A Castelnovo Monti per cantare la storia dei Ceccati

cori emilia romagna
Il Coro Vocilassù a una giornata d’eccezione. Infatti, l’assessorato alla cultura di Castelnovo, in collaborazione con l’associazione centro studi “I Ceccati” e la biblioteca comunale Crovi ha organizzato per sabato 29 novembre con inizio alle ore 21, nella sala concerti dell’istituto Merulo, la presentazione del libro “Sulle orme dei Ceccati”, dello scrittore castelnovese Paolo Lazzaro Capanni, sulla storia della famiglia di Stiano e delle sue tante opere d’arte ancora diffuse nell’Appennino.
Il programma della serata prevede, dopo i saluti degli amministratori, gli interventi di Clementina Santi, Clodomiro Borgonovi, don Evangelista Margini e dell’autore, inframmezzati dai canti del Coro Vocilassù diretto da Armando Saielli.

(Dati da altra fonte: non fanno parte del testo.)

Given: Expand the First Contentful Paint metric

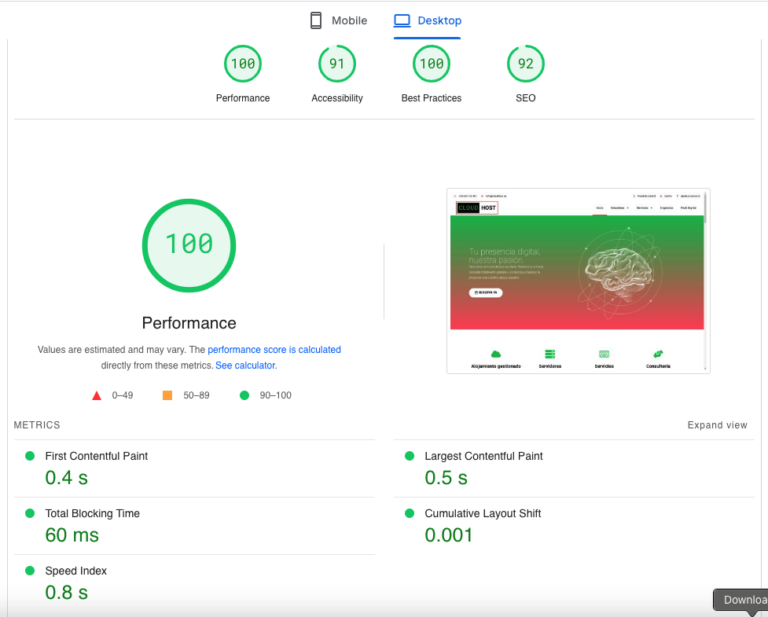Looking at the screenshot, I should pyautogui.click(x=96, y=456).
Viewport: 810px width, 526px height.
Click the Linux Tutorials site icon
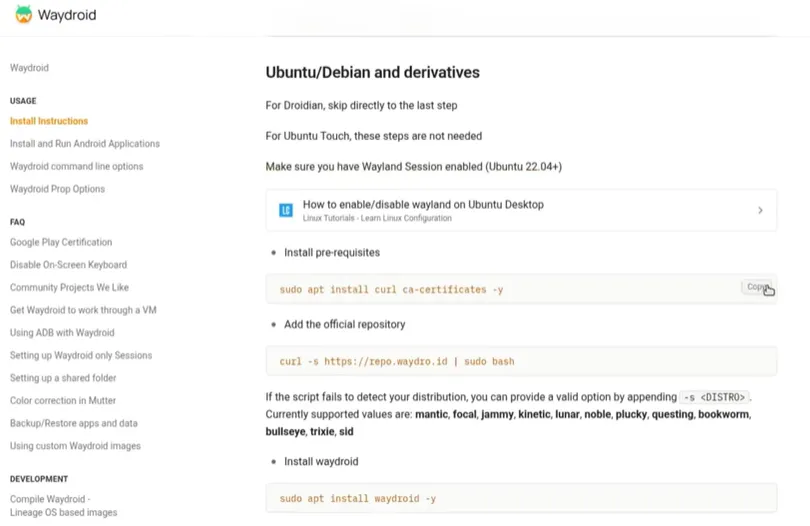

La serata sarà ad ingresso libero. Il libro di Capanni può essere un compendio sulla storia dell’Appennino, dei suoi borghi ed in particolare dei suoi edifici religiosi. Può essere anche una sorta di “guida” per andare a scoprire alcuni dei luoghi più belli e suggestivi del territorio ed i tesori artistici che contengono. Questo prestigioso volume, pubblicato dal centro studi “I Ceccati”, ha davvero tante chiavi di lettura ed interpretazione. Ed è naturale che sia così, perché attorno a questa storica famiglia di intagliatori, scultori e architetti, ed in particolare Domenico Francesco (di cui ricorre il tricentenario della morte, occasione per la quale è stato realizzato il libro) ed Antonio, si muove e sviluppa la storia dell’Appennino tra il 1500 e la fine del 1700. Il volume è il frutto di una ricerca davvero approfondita ed accurata: Capanni ha girato un po’ tutta la montagna andando a raccogliere e catalogare tutte le testimonianze rimaste, legate alla produzione artistica della famiglia originaria del borgo toanese di Stiano. (l.t.)